Frankfurt kämpft gegen digitale Gewalt in Beziehungen mit Fachkräfte-Schulungen
Gustav JacobFrankfurt kämpft gegen digitale Gewalt in Beziehungen mit Fachkräfte-Schulungen
Veranstaltung zu digitaler Belästigung als Form von Beziehungsgewalt in Frankfurt
Letzten Freitag fand in Frankfurt eine Veranstaltung zum Thema digitale Belästigung als Form von Gewalt in Partnerschaften statt. Organisiert vom Polizeipäsidium der Stadt, war sie Teil des bundesweiten Digitaltags, der sich für digitale Teilhabe in Deutschland einsetzt. Im Mittelpunkt der Session stand die Schulung von Fachkräften, um digitale Gewaltformen wie Stalking und Überwachung zu erkennen und angemessen darauf zu reagieren.

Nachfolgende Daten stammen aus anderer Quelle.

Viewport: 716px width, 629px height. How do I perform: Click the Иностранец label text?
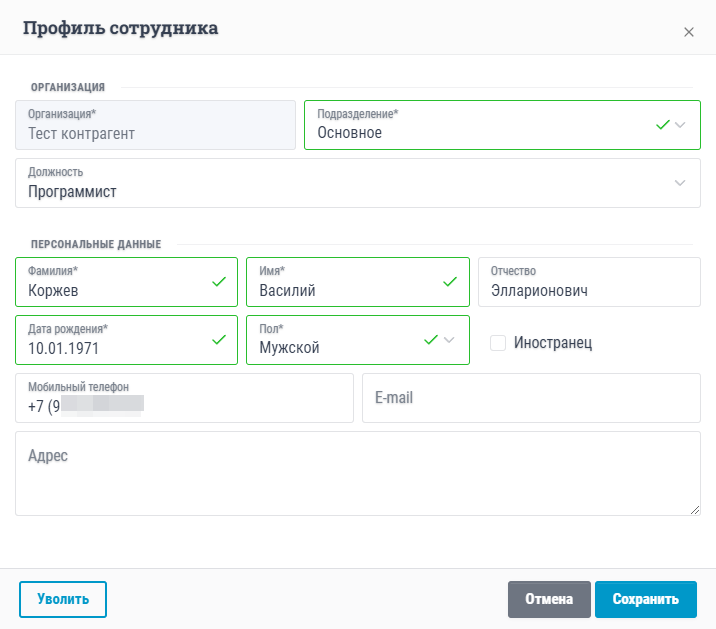553,343
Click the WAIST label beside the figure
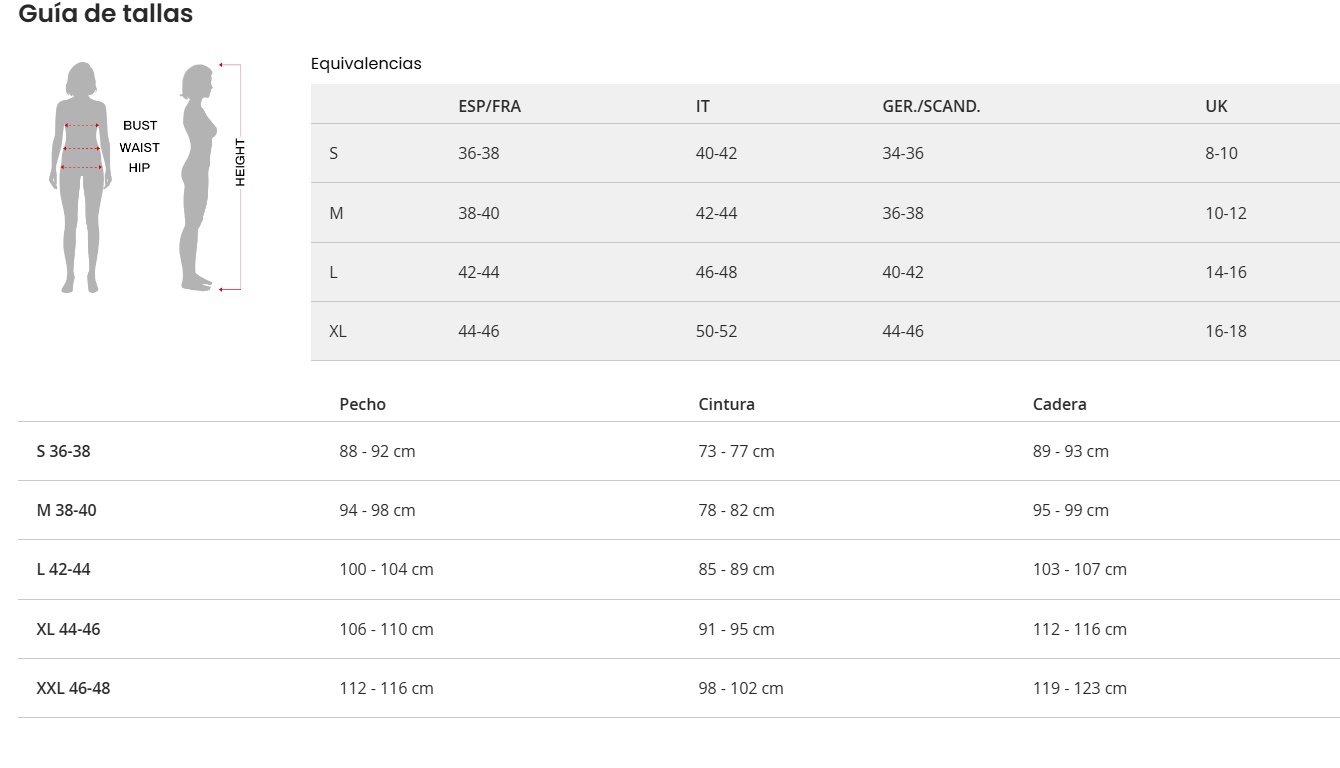 click(x=140, y=148)
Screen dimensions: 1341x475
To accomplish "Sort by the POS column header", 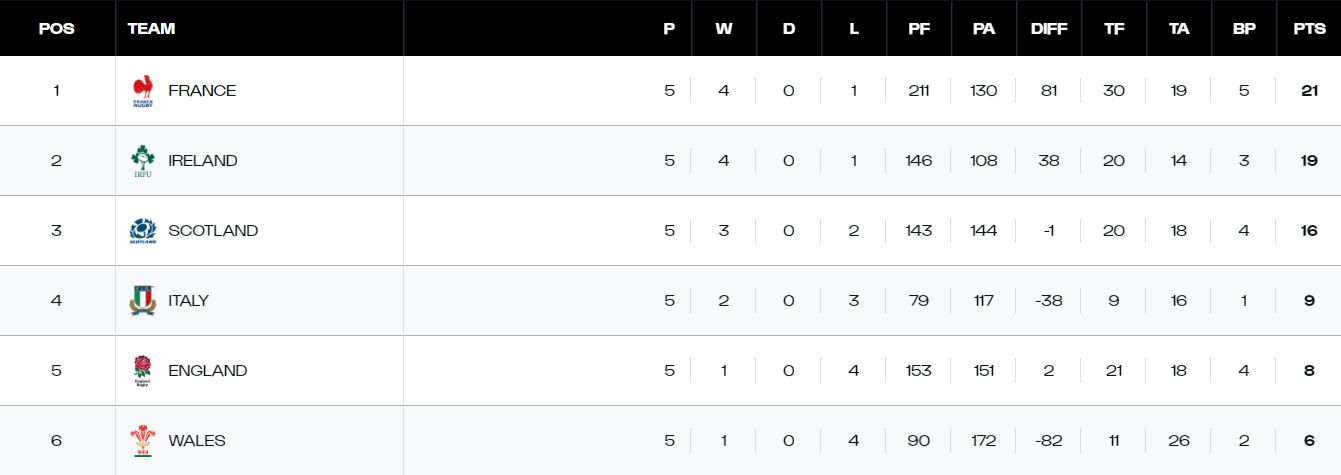I will [x=56, y=29].
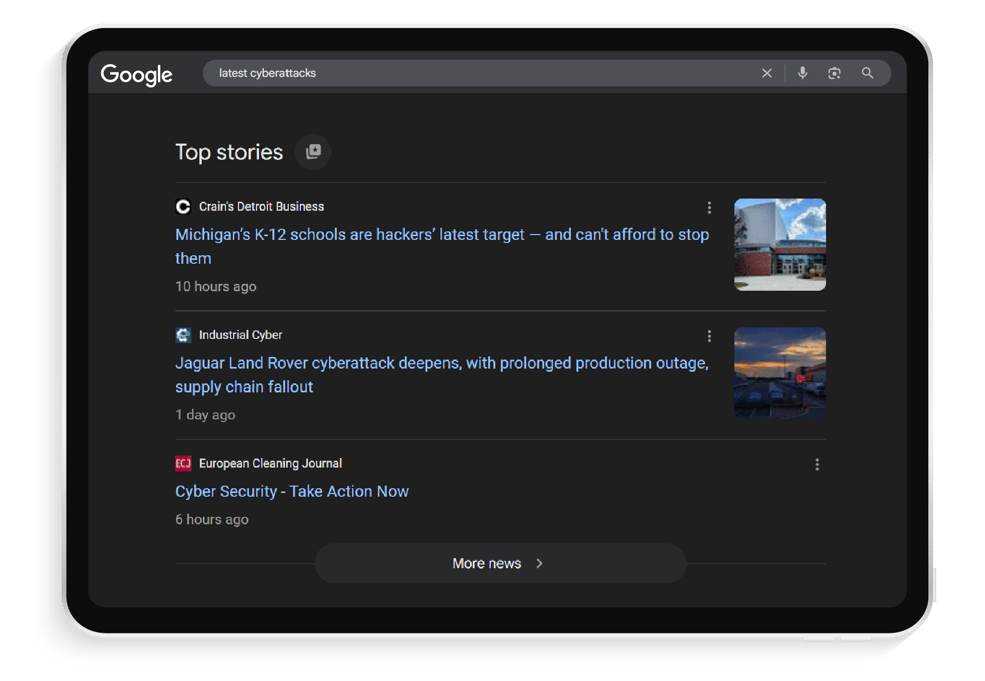The image size is (985, 681).
Task: Click the Industrial Cyber favicon
Action: (x=183, y=335)
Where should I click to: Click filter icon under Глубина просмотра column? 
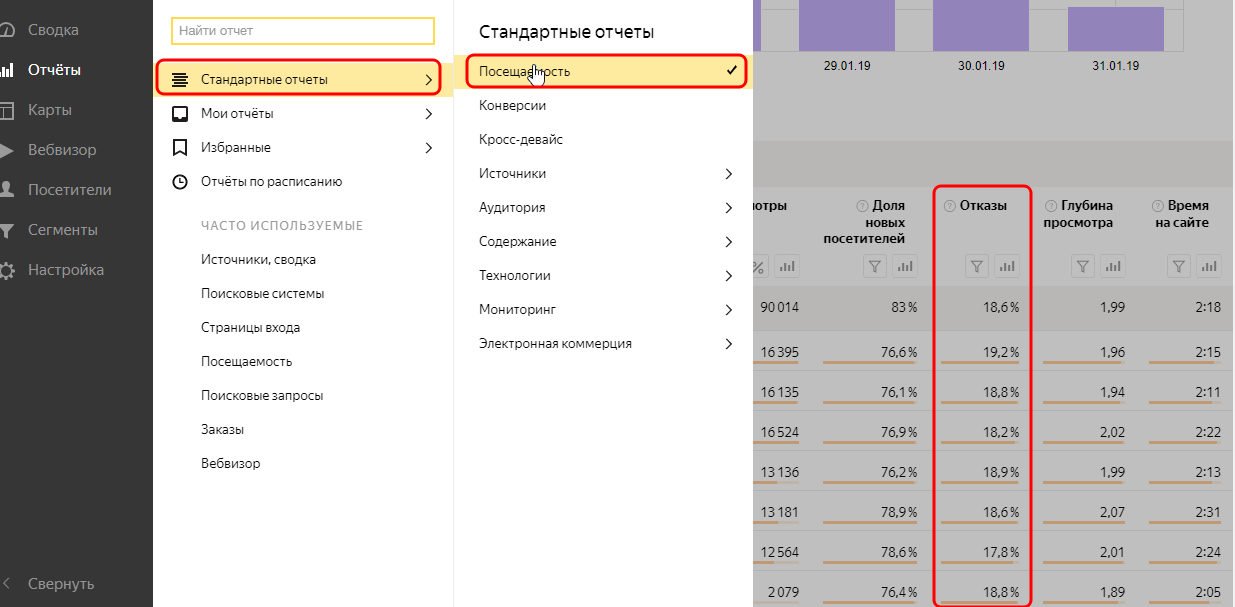click(x=1083, y=266)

Die unter dem Titel "Überwacht und bedroht: Digitale Belästigung als Form von Beziehungsgewalt" abgehaltene Veranstaltung zog rund 120 Teilnehmerinnen und Teilnehmer an, darunter Sozialarbeiterinnen und Sozialarbeiter, Polizeibeamtinnen und -beamte sowie IT-Expertinnen und -Experten. Gloria Schmid vom Koordinierungsbüro zur Istanbul-Konvention der Stadt Frankfurt eröffnete die Session mit einem Appell, digitale Gewalt im Rahmen des Übereinkommens stärker in den Blick zu nehmen.

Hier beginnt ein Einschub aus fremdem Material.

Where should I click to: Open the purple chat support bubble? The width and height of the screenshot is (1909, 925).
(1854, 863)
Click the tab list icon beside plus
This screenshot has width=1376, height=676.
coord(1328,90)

Die Referentinnen und Referenten erläuterten, wie Täterinnen und Täter Technologie nutzen, um Opfer zu kontrollieren und einzuschüchtern – etwa durch Ortungsgeräte, gemeinsame Accounts oder andere Formen der digitalen Überwachung. Die Veranstaltung bot thematische Informationsstände, unter anderem mit Beiträgen der Beratungsstelle "Rechtssicher" und verschiedener Abteilungen des Frankfurter Polizeipäsidiums.

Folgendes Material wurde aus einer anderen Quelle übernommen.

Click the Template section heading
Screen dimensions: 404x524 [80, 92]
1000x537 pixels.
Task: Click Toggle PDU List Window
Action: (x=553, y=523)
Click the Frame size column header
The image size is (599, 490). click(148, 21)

Hessens Innenminister Roman Poseck wies auf das Ausmaß des Problems hin: Allein 2021 wurden 1.600 Stalking-Fälle mit digitalen Kommunikationsmitteln registriert. Digitale Belästigung sei ein "unterschätztes Phänomen", so der Minister. Die Veranstaltung entstand in Kooperation mit dem Hessischen Ministerium für Digitalisierung und Innovation (HMDI) sowie dem Hessischen Ministerium für Soziales und Integration (HMSI).
Im Rahmen der Initiative stellte das Hessische Sozialministerium ein neues Schulungsprogramm vor. Unter dem Titel "Schulung zu digitaler Gewalt gegen Frauen" richtet es sich an Fachkräfte in hessischen Beratungsstellen und Frauenhäusern und soll flächendeckend verfügbar sein.
Ziel der Veranstaltung war es, das Bewusstsein für digitale Gewalt zu schärfen und Handlungsstrategien zu verbessern. Fachkräfte erhalten nun Zugang zu neuen Schulungsmaterialien, um Betroffene besser unterstützen zu können. Die Organisatorinnen und Organisatoren hoffen, dass die Initiative den Schutz vor digitaler Gewalt in Hessen nachhaltig stärkt.